Problem -
Write out all the material below again, substituting "Directive" for every occurrence of "Instruction" and leaving everything else unchanged.

Records for the exercise -

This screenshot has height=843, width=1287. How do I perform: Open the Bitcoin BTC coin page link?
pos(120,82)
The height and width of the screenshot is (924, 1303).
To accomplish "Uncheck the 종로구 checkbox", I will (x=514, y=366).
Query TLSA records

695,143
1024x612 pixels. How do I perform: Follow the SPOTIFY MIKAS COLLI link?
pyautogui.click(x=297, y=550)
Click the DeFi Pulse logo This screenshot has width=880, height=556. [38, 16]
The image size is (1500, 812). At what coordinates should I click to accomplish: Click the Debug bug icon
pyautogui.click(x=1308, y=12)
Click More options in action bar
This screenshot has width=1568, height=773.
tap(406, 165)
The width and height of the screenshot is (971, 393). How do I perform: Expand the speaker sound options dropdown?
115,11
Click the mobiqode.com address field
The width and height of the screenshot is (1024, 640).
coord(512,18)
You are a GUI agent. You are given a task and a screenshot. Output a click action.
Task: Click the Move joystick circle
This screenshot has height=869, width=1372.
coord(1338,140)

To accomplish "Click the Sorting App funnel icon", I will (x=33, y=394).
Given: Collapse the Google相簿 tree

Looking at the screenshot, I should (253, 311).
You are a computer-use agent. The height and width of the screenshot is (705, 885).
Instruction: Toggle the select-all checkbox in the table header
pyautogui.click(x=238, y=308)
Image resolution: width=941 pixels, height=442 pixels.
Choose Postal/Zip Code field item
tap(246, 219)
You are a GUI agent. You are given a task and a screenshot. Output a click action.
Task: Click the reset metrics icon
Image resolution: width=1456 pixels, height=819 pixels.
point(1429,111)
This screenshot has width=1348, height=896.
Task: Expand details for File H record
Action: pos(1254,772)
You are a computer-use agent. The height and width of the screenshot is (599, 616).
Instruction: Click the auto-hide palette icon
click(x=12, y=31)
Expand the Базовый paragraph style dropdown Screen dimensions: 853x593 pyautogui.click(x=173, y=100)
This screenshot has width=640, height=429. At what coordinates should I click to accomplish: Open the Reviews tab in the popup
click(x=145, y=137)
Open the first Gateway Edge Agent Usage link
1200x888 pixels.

Result -
This screenshot has height=843, width=1287. How do I perform: Open the Bitcoin BTC coin page link?
pos(120,82)
The height and width of the screenshot is (924, 1303).
To accomplish "Uncheck the 종로구 checkbox", I will (x=514, y=366).
Query TLSA records

695,143
1024x612 pixels. How do I perform: Follow the SPOTIFY MIKAS COLLI link?
pyautogui.click(x=297, y=550)
Click the DeFi Pulse logo This screenshot has width=880, height=556. [38, 16]
The image size is (1500, 812). At what coordinates should I click to accomplish: Click the Debug bug icon
pyautogui.click(x=1308, y=12)
Click More options in action bar
This screenshot has width=1568, height=773.
tap(406, 165)
The width and height of the screenshot is (971, 393). How do I perform: Expand the speaker sound options dropdown?
115,11
Click the mobiqode.com address field
The width and height of the screenshot is (1024, 640).
coord(512,18)
You are a GUI agent. You are given a task and a screenshot. Output a click action.
Task: Click the Move joystick circle
This screenshot has height=869, width=1372.
coord(1338,140)

To accomplish "Click the Sorting App funnel icon", I will (x=33, y=394).
Given: Collapse the Google相簿 tree

Looking at the screenshot, I should (253, 311).
You are a computer-use agent. The height and width of the screenshot is (705, 885).
Directive: Toggle the select-all checkbox in the table header
pyautogui.click(x=238, y=308)
Image resolution: width=941 pixels, height=442 pixels.
Choose Postal/Zip Code field item
tap(246, 219)
You are a GUI agent. You are given a task and a screenshot. Output a click action.
Task: Click the reset metrics icon
Image resolution: width=1456 pixels, height=819 pixels.
point(1429,111)
This screenshot has width=1348, height=896.
Task: Expand details for File H record
Action: pos(1254,772)
You are a computer-use agent. The height and width of the screenshot is (599, 616).
Directive: Click the auto-hide palette icon
click(x=12, y=31)
Expand the Базовый paragraph style dropdown Screen dimensions: 853x593 pyautogui.click(x=173, y=100)
This screenshot has width=640, height=429. At what coordinates should I click to accomplish: Open the Reviews tab in the popup
click(x=145, y=137)
Open the first Gateway Edge Agent Usage link
1200x888 pixels.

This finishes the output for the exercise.